After about 8 months’ research we decided to go for it, and have installed a chamber in one of the consultation rooms in our Rutherglen pharmacy. We chose a single person lie-down version, which is just a bit bigger than a medical bed and automatically sterilises itself after it has been used.

It’s a huge financial investment for the equipment and installation, and we will have ongoing costs for electricity, and monitoring and support of the patient. We think it could take us 2-3 years for the machine to pay us back, but after that we believe it has the potential to be very profitable in the long term.

What, if any, training did you or other team members have to undergo?

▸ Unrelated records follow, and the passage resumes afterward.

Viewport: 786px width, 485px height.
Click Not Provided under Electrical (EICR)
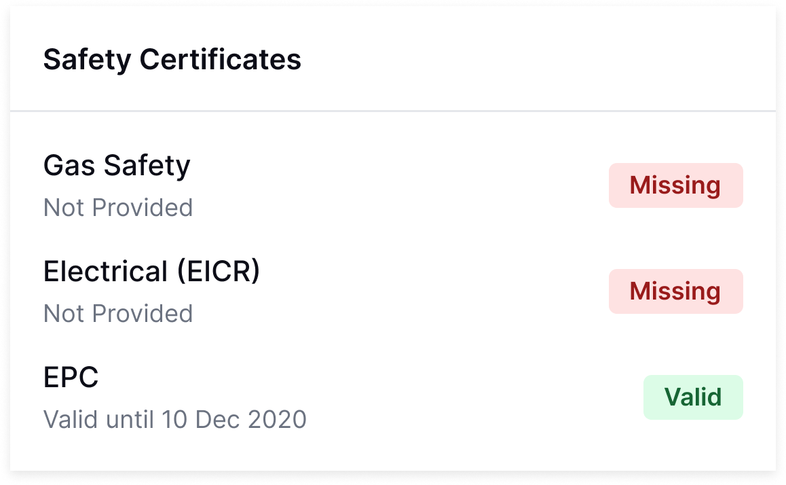click(x=118, y=314)
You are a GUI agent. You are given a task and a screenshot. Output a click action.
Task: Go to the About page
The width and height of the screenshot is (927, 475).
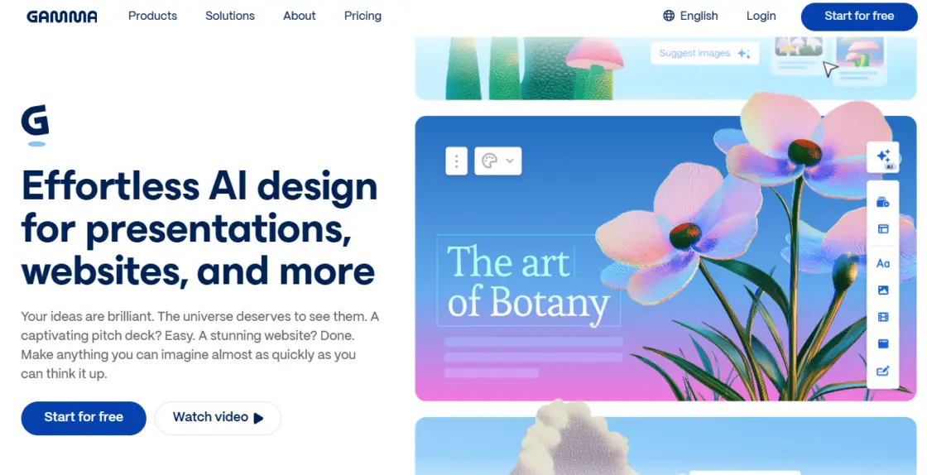(x=300, y=16)
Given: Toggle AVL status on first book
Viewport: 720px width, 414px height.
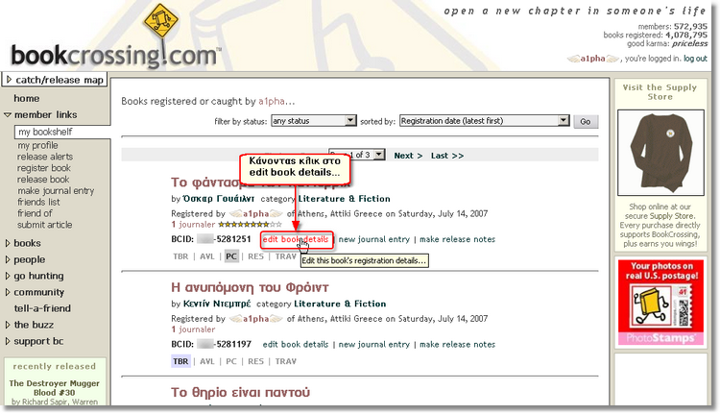Looking at the screenshot, I should pos(206,256).
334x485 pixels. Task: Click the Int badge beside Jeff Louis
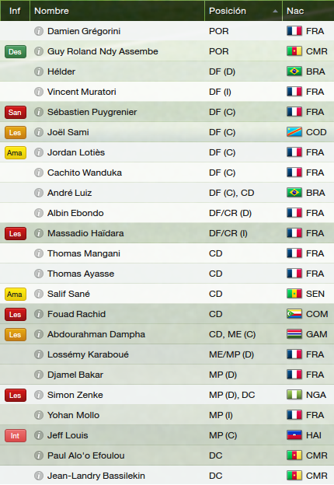(15, 435)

There’s been a lot of training, including an 8-hour module for our pharmacists, but we’ve learned all sorts we didn’t know before.

For example, of all the therapies you can use in a holistic way, studies show only this can increase the length of your telomeres – part of your DNA which shortens if you have disease, potentially decreasing your life span. Research on long Covid patients in the US has shown they have suffered a big attack on their telomeres, so anything that can extend these is good.

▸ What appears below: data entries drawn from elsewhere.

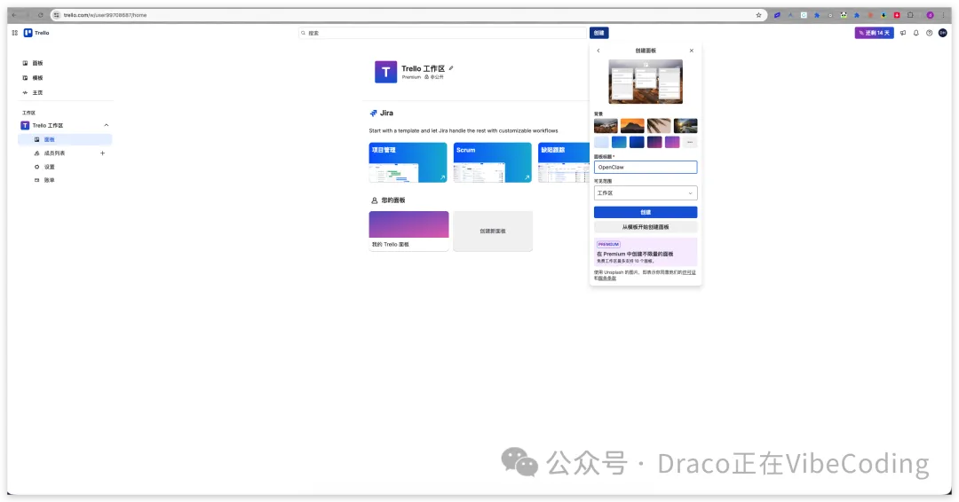Image resolution: width=959 pixels, height=502 pixels.
Task: Open the help question mark icon
Action: click(930, 33)
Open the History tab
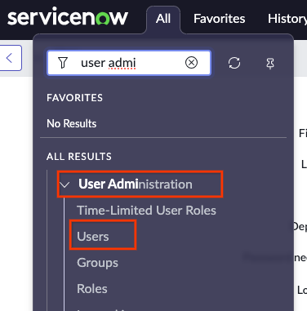 [x=287, y=19]

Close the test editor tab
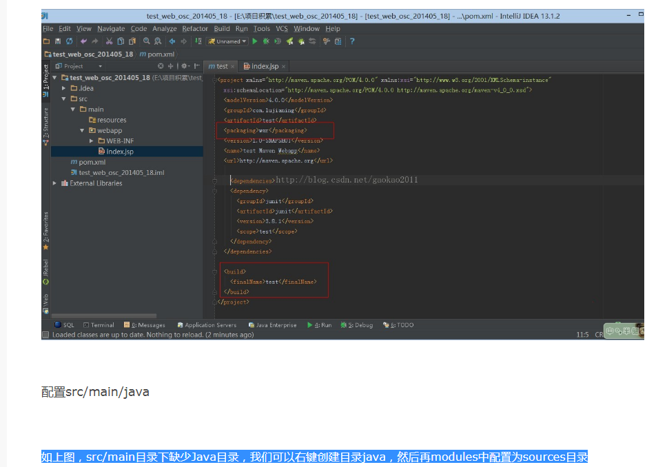[x=233, y=67]
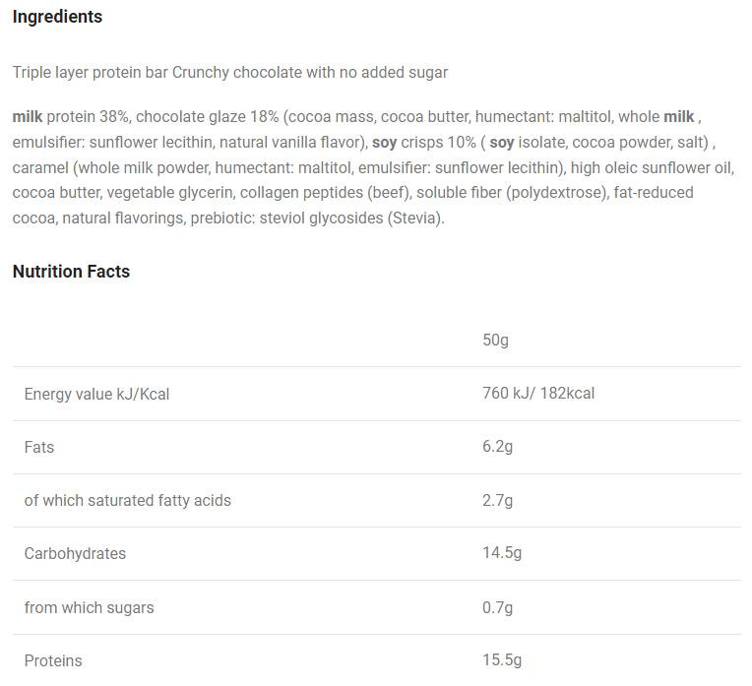This screenshot has height=686, width=752.
Task: Click the 'Triple layer protein bar' description line
Action: tap(229, 72)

People are also using hyperbaric oxygen to treat neurodegenerative diseases across the world, but not so much in the UK because of our regulatory restrictions. The NHS does, however, use it for patients with leg ulcers that aren’t healing.

In a nutshell, what does the service involve?

We have a full time physiotherapist in our Rutherglen pharmacy head office in Glasgow, and they will be using it to promote healing of sports injuries, plus we will be accepting referrals from other physiotherapists, GPs, beauty therapists, and other agencies including the NHS.

When patients come to us there will be a consultation process so we can gather evidence that it might benefit them, and we will stress that we are using the chamber in a wellness way, not as a ‘medicine’. We are not advertising it as a treatment for long Covid either, as that would be making a medical claim which we cannot do, but making access available in the community will enable us to see if any of our patients with long Covid who want to try it will benefit.

How much do you charge for the service?

Patients typically use hyperbaric chambers once or twice a month, with the session length and cost depending on their need. Sessions start at half an hour for £40.

Would you recommend offering this service to other contractors?

Yes, as it’s a great example of working in a multidisciplinary way to promote pharmacy to totally new patient groups. There is no one doing this in pharmacy in the UK, and for general wellness there are very few hyperbaric chambers you can access in the central belt of Scotland. If we get this registered with Healthcare Improvement Scotland we will look at using it for medical treatments, and then can accept medical referrals. We will also look to develop training in the future for other pharmacists who want to do it, as it’s definitely a useful extra tool in our service arsenal.